Recently I happened to read an article, which stirred my emotions intensely and took me down the memory lane.

My dear friend Lisa Thomson says, “A house has no feelings or attachments. It doesn’t love us back. Walls really don’t talk, and that’s probably a good thing.”

We convert a house into a home when we get emotionally attached to it.

HOME THAT NURTURED ME:

The home in which I grew up is still very much a part of my ardent memories as this was the place that nurtured me from the age that was most impressionable.

The excitement of an eight-year-old child is still very fresh in my mind. I can smell the fragrance of new paint and wood even now. Whenever I go down the memory lane, I can experience the friendship of all the nooks and crannies that I explored the very first day I stepped into this house our father got designed for us.

This house cherished my dreams, cushioned my lonely moments, provided solace to my disappointments, gave shape to my adventures and inspired me to aspire high.

Every wall was a supporting shelter, how much I could share my thoughts with them, silently!

The walls of my room empathized with me when I didn’t sleep well due to examination fever. They rejoiced with me when I turned up the volume of my radio, to celebrate my little moments of joy. They resounded with my giggles in the afternoons.

As I grew up, every brick seemed so precious, every tree of the little garden I loved seemed to cherish my thoughts and provide solace to my distressing hours.

Then came the time to leave my treasured surroundings, my home.

I can still feel the tears of poignant parting on my cheeks.

I hate this age-old tradition of some countries – to leave your maternal home after marriage. The one who created this tradition must be a man for according to this orthodox convention, he doesn’t leave his home; he has the choice to continue living in it or sell it.

I thought I would keep coming back to my home whenever I wanted and I did during the initial years of setting up my new home.

It remains the epicenter of my dreams even now. All family get-togethers are hosted in this home even now… but in dreams.

I can no longer visit it in real life because it was sold…and that is another story!

love for home

HOME THAT DEFINED ME:

Despite all those attachments I had with that home, which remains the backdrop of all my dreams, I was pleased to find a new one that anchored me and promised myself to make it more loving than the one that had raised me.

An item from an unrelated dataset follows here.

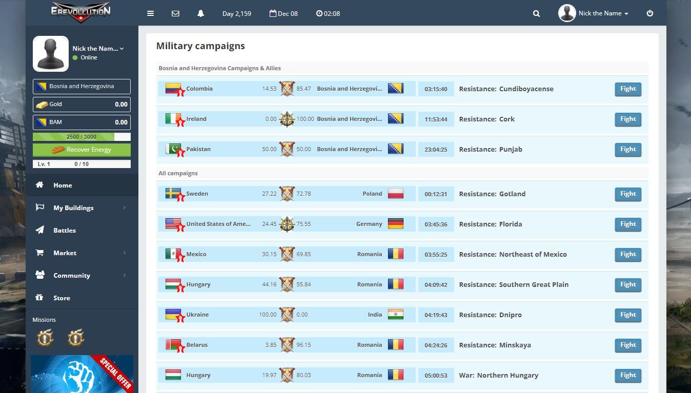
Task: Click the first mission medal icon
Action: coord(45,338)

A home cannot be built in a day…it encompasses in itself the dreams and the aspirations we hold close to our heart, the hopes that we gather with each passing day, the goals that we achieve together.

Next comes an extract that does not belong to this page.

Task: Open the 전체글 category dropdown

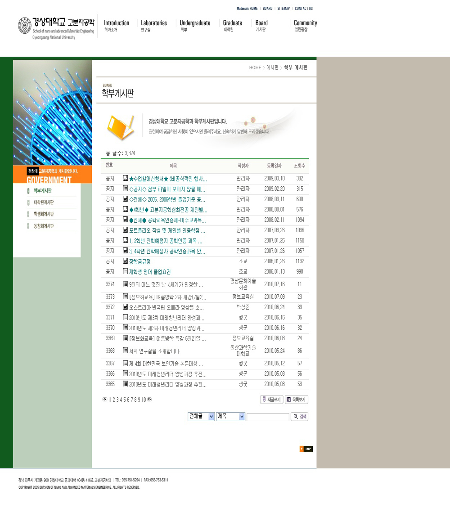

A home lounges on the care and affection we shower on each other, the time we offer to understand the needs and desires of a family, to live through the difficult times together and to support each other despite minor differences.

This home I acquired became my treasure house, a nest, which was filled with the babble of my little children and the love of my hubby. It accumulated and absorbed all the memories, all the celebrations and the moments of intense joy, of raising my kids and exult at their little achievements.

I have no doubt that even the walls around me shared my elation.

Time just whizzed by and before I could realize its pace, my kids grew up into fine individuals, ready to soar!

Now I could grasp the truth of this statement and what my friend Lisa has articulated: “Home is people. Not a place. If you go back there after the people are gone, then all you can see is what is not there any more.” – Robin Hobb

THE VOID:

Though my work kept me very busy and the walls of my home as welcoming as ever but time stood still.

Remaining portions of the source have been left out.